Look, politicians say offensive things about each other. Get over it. Not listening hardly registers in the canon of political invective. What is perhaps more significant is the reaction of the Tory faithful who really don't like Ms Sturgeon. Hardly news, but gives a hint of the kind of politics we can expect at the next General Election.

That election may be coming sooner than we think. There is much muttering in the Tory Party right now about whether and when their next leader should go to the country. With fuel bills rising to staggering heights, inflation in double figures, interest rates rising and a possible recession on the horizon, it might make a lot of sense to go earlier rather than later.

The next Tory leader can expect a honeymoon period as they begin afresh. Mr Johnson is history and Sir Keir Starmer is not exactly setting the heather on fire. The Tories might be accused of “cutting and running” before the roof falls in on the economy. But Labour has been calling, not unreasonably, for an early election on the grounds that a PM elected by only 150,000 elderly Tory members lacks a democratic mandate.

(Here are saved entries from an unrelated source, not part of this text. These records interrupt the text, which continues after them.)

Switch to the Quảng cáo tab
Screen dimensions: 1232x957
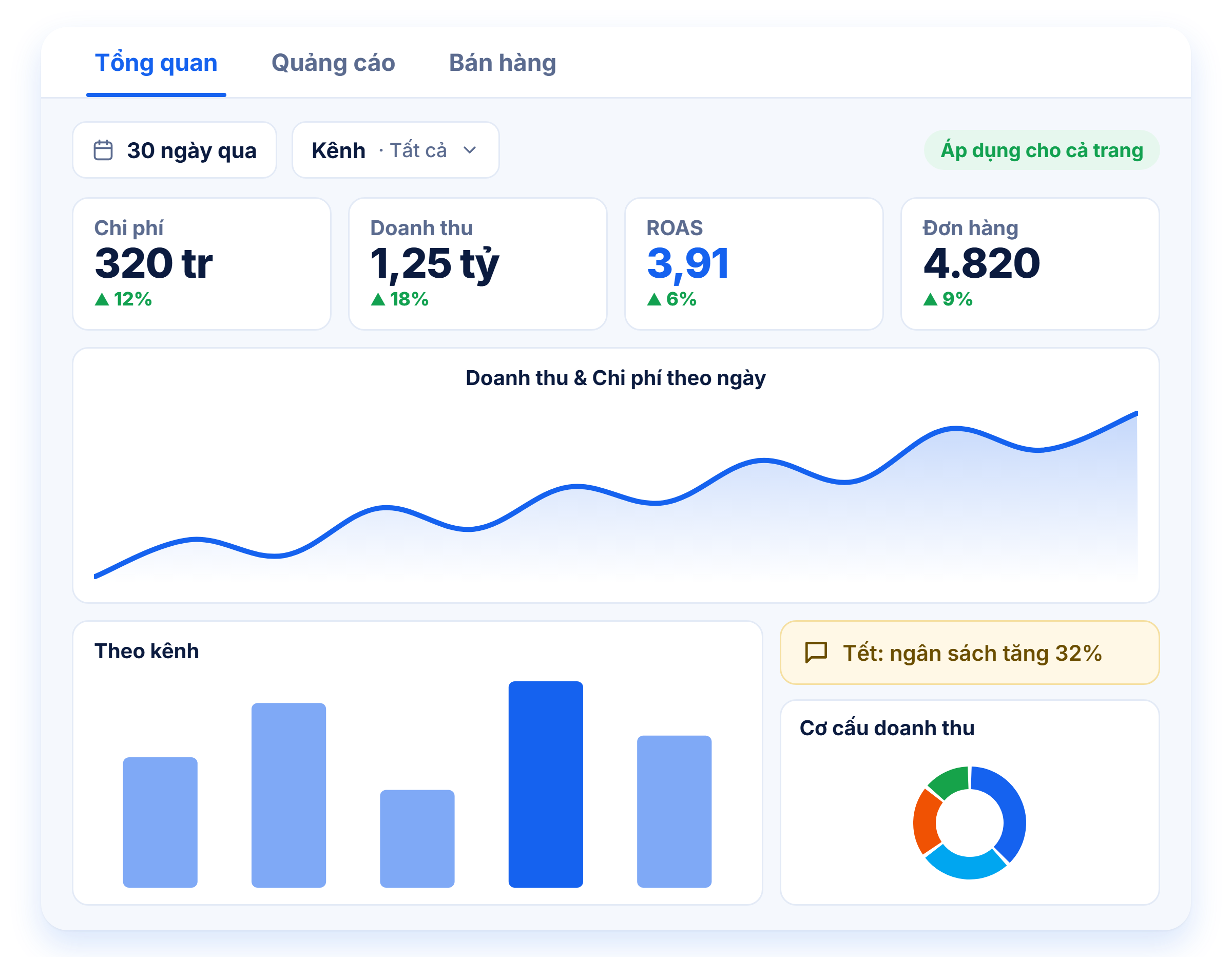pyautogui.click(x=333, y=63)
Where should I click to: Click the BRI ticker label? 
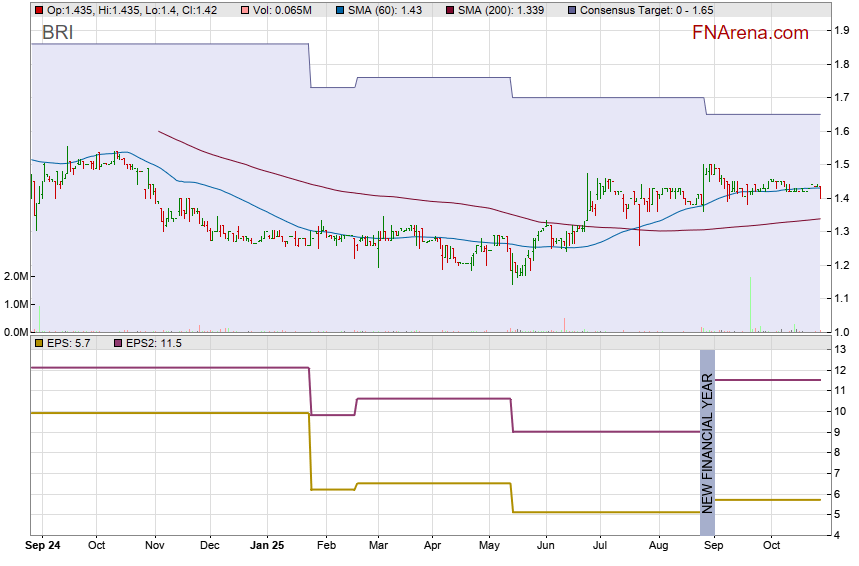point(57,33)
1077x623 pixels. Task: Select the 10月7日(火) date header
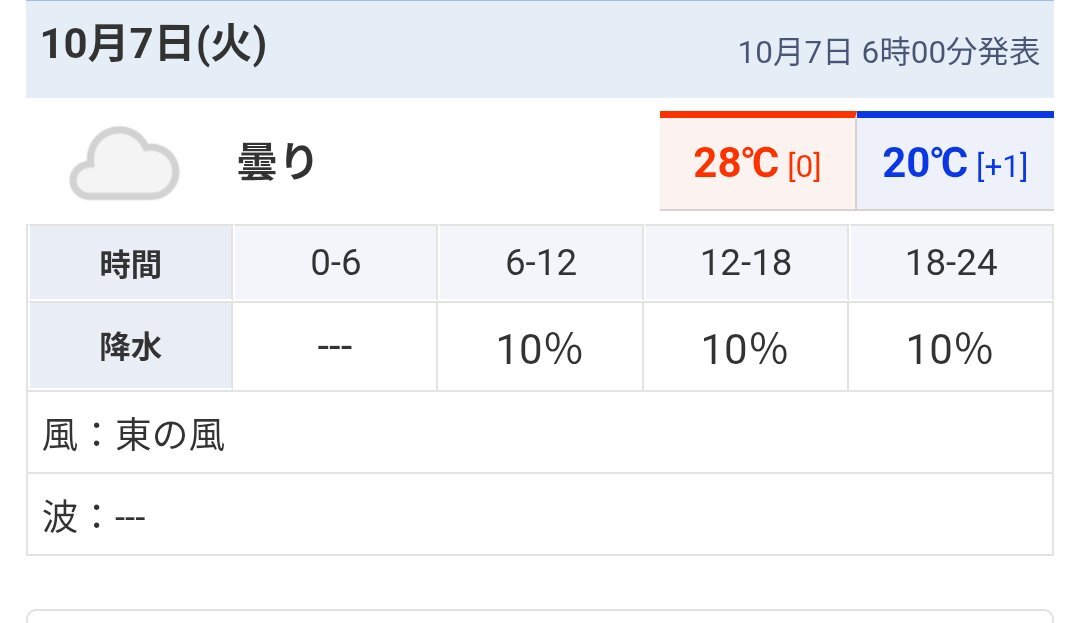(153, 47)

However, it may not be Ms Truss who enters No 10 to clean the sofas of wine stains left by the previous occupant. The latest opinion poll of Tory members in the Times suggests that the former Chancellor, Rishi Sunak, whom everyone had written off, is only five points behind Ms Truss. That lead may disappear altogether after the first significant unforced error of the campaign.

Yesterday, Ms Truss unveiled a policy intended to save £8 billion by apparently lowering public sector pay outside London. She claims that the policy was misinterpreted, but just to be on the safe side she cancelled it before the lunchtime news bulletins.

The Tory Mayor of Tees Valley, Ben Houchen, said he was “actually speechless” and said that Ms Truss had undone all the good work of levelling up by proposing to level down wages in neglected regions like his. Critics may say that levelling up was always more rhetoric than reality, but that is beside the point.

This flakiness and lack of policy grasp is precisely what Ms Truss's critics have been accusing her of since before she became a candidate for leadership. Mr Johnson's former senior adviser, Dominic Cummings, famously described her as the “human hand grenade” who blew up every policy she had a hand in. As ballots go out to Tory members, this is about as bad as it could get for Team Truss.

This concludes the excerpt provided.